Odometer rollbacks are on the rise throughout the nation.
With approximately 2.1 million vehicles on the road today with rolled-back odometers, a CARFAX study shows a 14 percent rise since 2021. That’s an additional 300,000 with misrepresented mileage, costing consumers an average of $4,000 in value.
“Odometer fraud didn’t go away with the introduction of digital odometers,” said Patrick Olsen, Editor-in-Chief for CARFAX. “We’re still seeing the number of vehicles on the road with a rolled-back odometer rise year-over-year. It takes con artists only a matter of minutes to wipe thousands and thousands of miles off a vehicle’s odometer.”
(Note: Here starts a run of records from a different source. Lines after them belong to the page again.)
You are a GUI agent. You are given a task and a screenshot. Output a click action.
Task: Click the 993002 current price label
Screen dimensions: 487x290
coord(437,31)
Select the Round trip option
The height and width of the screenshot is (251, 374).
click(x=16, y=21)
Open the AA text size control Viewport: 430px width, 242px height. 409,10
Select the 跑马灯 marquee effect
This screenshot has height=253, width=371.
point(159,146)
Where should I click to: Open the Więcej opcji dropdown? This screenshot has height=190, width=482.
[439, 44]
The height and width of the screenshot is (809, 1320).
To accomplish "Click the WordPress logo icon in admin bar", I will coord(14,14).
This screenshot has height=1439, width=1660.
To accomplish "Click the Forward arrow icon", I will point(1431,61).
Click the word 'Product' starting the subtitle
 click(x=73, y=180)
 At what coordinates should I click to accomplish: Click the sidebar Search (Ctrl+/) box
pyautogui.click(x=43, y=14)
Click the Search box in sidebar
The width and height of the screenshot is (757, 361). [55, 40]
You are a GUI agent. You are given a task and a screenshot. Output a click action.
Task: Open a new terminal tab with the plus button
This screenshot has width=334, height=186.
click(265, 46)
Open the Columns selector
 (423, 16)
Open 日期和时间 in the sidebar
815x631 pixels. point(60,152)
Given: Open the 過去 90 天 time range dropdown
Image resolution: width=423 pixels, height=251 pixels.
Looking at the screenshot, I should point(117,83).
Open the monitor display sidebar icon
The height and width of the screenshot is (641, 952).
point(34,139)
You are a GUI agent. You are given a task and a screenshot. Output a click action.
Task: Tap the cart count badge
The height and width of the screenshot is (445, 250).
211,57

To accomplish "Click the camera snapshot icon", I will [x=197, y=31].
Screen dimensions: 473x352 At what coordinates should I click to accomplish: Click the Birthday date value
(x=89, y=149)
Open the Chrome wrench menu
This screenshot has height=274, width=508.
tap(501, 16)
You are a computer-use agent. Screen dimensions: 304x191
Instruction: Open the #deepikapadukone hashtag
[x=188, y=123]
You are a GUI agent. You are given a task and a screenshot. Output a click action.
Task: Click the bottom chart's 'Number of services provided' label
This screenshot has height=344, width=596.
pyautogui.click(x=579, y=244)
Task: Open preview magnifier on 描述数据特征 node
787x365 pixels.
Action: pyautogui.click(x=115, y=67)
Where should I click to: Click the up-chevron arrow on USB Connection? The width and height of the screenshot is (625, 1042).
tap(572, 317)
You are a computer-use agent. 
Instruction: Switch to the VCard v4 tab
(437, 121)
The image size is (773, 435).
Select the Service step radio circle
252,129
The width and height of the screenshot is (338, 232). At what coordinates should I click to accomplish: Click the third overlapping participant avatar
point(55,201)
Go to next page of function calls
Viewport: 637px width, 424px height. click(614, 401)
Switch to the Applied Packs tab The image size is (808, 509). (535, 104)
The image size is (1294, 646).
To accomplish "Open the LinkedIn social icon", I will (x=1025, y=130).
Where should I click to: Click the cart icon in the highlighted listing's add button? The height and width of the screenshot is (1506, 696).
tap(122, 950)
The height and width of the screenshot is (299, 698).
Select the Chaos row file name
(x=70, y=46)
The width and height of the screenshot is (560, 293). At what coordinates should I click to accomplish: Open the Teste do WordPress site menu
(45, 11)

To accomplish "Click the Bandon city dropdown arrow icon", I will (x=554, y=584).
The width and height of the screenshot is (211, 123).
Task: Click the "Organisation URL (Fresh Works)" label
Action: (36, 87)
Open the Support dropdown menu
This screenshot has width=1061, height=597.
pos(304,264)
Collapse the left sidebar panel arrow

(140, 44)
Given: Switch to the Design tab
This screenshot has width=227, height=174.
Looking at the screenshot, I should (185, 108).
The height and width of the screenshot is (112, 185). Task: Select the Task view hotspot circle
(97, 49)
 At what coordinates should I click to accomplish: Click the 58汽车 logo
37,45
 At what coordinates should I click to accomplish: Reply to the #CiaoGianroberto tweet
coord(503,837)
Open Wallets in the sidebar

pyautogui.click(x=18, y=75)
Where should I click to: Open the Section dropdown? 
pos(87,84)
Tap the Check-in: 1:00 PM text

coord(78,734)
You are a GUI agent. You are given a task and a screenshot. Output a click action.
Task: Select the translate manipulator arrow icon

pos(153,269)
California led the nation with a reported 469,000 vehicles with rolled-back odometers this year, up 7.2 percent. Texas followed at 277,000, an increase of 12.8 percent.
The top 10 states were:
- California: 469,000, up 7.2%
- Texas: 277,000, up 12.8%
- New York: 100,000, up 9.0%
- Florida: 85,400, up 1.4%
- Illinois: 79,000, up 7.6%
- Pennsylvania: 69,600, up 2.1%
- Georgia: 67,600, up 4.0%
- Arizona: 57,000, up 4.8%
- Virginia: 56,000, unchanged
- North Carolina: 49,000, up 8.2%
Olsen pointed out that a slight adjustment of a few thousand miles will affect values.
“However, most odometer tampering incidents involve tens of thousands of miles. That means the 7-year-old sedan showing 40,000 miles on the odometer might have 90,000 miles or more,” he wrote.